TASK TO CARRY OUT -> What is the number of lines in the data that hold the string "computer"? Reply with that number only.

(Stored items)
────────────────

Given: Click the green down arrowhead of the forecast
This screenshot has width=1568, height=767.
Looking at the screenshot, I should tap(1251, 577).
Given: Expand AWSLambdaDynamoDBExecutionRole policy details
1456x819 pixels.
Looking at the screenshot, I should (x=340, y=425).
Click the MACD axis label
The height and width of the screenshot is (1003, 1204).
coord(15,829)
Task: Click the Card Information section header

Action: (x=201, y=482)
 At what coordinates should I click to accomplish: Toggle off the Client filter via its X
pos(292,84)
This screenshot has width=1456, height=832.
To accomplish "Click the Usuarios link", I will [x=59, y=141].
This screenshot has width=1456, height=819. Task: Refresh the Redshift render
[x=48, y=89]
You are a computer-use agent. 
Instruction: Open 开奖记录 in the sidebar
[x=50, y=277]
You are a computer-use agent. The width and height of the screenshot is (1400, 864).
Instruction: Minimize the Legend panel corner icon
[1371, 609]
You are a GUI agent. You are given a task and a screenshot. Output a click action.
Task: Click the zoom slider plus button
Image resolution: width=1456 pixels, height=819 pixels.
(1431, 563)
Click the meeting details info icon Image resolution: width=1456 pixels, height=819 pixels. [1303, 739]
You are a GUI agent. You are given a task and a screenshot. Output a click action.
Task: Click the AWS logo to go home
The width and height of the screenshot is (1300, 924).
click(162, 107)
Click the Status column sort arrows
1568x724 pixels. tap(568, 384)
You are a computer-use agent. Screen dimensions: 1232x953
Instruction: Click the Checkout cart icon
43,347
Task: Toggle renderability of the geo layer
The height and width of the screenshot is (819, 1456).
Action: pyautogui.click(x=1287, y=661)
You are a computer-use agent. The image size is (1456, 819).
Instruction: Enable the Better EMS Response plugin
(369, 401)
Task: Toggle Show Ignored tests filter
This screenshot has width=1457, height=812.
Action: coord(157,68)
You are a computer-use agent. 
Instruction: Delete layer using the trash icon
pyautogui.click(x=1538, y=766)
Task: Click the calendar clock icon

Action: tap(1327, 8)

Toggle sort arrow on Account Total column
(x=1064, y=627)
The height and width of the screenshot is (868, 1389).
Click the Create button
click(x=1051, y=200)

────────────────

EXPECTED OUTPUT -> 5